● TASK DESCRIPTION
Copy the data below, swapping every "How do I perform" for "How can I do" and leaving everything else unchanged.

Records from a dataset
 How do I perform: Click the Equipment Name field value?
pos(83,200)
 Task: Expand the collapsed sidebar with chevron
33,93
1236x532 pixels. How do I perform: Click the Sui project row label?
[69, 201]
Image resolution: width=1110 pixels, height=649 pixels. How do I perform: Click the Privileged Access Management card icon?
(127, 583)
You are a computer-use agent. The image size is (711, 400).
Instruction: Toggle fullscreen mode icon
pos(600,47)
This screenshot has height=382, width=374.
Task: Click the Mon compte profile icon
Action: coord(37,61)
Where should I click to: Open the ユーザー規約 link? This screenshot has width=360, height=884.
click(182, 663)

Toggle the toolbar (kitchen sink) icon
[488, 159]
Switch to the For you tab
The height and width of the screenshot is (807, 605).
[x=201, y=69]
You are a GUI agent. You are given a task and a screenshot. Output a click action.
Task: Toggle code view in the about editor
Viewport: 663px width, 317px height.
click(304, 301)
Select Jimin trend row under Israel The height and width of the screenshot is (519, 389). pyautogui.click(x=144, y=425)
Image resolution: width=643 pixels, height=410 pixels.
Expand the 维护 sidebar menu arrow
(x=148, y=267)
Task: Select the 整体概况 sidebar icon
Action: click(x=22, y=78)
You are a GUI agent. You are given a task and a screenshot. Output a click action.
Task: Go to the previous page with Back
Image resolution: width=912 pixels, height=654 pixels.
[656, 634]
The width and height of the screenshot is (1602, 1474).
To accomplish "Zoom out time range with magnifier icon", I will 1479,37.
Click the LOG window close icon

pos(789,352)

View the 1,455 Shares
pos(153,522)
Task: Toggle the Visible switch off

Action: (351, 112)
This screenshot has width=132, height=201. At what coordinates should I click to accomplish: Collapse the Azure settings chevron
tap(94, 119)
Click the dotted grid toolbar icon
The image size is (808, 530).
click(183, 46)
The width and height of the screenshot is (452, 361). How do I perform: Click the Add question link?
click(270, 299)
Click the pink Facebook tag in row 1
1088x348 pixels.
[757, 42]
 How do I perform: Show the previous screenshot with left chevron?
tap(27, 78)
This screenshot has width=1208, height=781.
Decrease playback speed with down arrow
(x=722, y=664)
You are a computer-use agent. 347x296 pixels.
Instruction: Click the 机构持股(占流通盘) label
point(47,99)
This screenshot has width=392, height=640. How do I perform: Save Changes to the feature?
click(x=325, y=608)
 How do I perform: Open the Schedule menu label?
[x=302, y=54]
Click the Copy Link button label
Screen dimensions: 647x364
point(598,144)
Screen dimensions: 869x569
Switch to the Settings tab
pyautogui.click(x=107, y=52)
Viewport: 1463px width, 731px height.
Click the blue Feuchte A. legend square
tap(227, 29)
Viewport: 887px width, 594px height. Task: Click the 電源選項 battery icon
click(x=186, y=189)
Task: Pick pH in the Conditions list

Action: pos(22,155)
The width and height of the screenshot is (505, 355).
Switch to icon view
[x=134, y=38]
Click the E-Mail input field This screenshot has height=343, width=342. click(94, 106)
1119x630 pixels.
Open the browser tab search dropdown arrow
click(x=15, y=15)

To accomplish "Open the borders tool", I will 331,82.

● THE RESULT
 How can I do: Click the Equipment Name field value?
pos(83,200)
 Task: Expand the collapsed sidebar with chevron
33,93
1236x532 pixels. How can I do: Click the Sui project row label?
[69, 201]
Image resolution: width=1110 pixels, height=649 pixels. How can I do: Click the Privileged Access Management card icon?
(127, 583)
You are a computer-use agent. The image size is (711, 400).
Instruction: Toggle fullscreen mode icon
pos(600,47)
This screenshot has height=382, width=374.
Task: Click the Mon compte profile icon
Action: coord(37,61)
Where should I click to: Open the ユーザー規約 link? This screenshot has width=360, height=884.
click(182, 663)

Toggle the toolbar (kitchen sink) icon
[488, 159]
Switch to the For you tab
The height and width of the screenshot is (807, 605).
[x=201, y=69]
You are a GUI agent. You are given a task and a screenshot. Output a click action.
Task: Toggle code view in the about editor
Viewport: 663px width, 317px height.
click(304, 301)
Select Jimin trend row under Israel The height and width of the screenshot is (519, 389). pyautogui.click(x=144, y=425)
Image resolution: width=643 pixels, height=410 pixels.
Expand the 维护 sidebar menu arrow
(x=148, y=267)
Task: Select the 整体概况 sidebar icon
Action: click(x=22, y=78)
You are a GUI agent. You are given a task and a screenshot. Output a click action.
Task: Go to the previous page with Back
Image resolution: width=912 pixels, height=654 pixels.
[656, 634]
The width and height of the screenshot is (1602, 1474).
To accomplish "Zoom out time range with magnifier icon", I will 1479,37.
Click the LOG window close icon

pos(789,352)

View the 1,455 Shares
pos(153,522)
Task: Toggle the Visible switch off

Action: (351, 112)
This screenshot has width=132, height=201. At what coordinates should I click to accomplish: Collapse the Azure settings chevron
tap(94, 119)
Click the dotted grid toolbar icon
The image size is (808, 530).
click(183, 46)
The width and height of the screenshot is (452, 361). How can I do: Click the Add question link?
click(270, 299)
Click the pink Facebook tag in row 1
1088x348 pixels.
[757, 42]
 How can I do: Show the previous screenshot with left chevron?
tap(27, 78)
This screenshot has width=1208, height=781.
Decrease playback speed with down arrow
(x=722, y=664)
You are a computer-use agent. 347x296 pixels.
Instruction: Click the 机构持股(占流通盘) label
point(47,99)
This screenshot has width=392, height=640. How can I do: Save Changes to the feature?
click(x=325, y=608)
 How can I do: Open the Schedule menu label?
[x=302, y=54]
Click the Copy Link button label
Screen dimensions: 647x364
point(598,144)
Screen dimensions: 869x569
Switch to the Settings tab
pyautogui.click(x=107, y=52)
Viewport: 1463px width, 731px height.
Click the blue Feuchte A. legend square
tap(227, 29)
Viewport: 887px width, 594px height. Task: Click the 電源選項 battery icon
click(x=186, y=189)
Task: Pick pH in the Conditions list

Action: pos(22,155)
The width and height of the screenshot is (505, 355).
Switch to icon view
[x=134, y=38]
Click the E-Mail input field This screenshot has height=343, width=342. click(94, 106)
1119x630 pixels.
Open the browser tab search dropdown arrow
click(x=15, y=15)

To accomplish "Open the borders tool", I will 331,82.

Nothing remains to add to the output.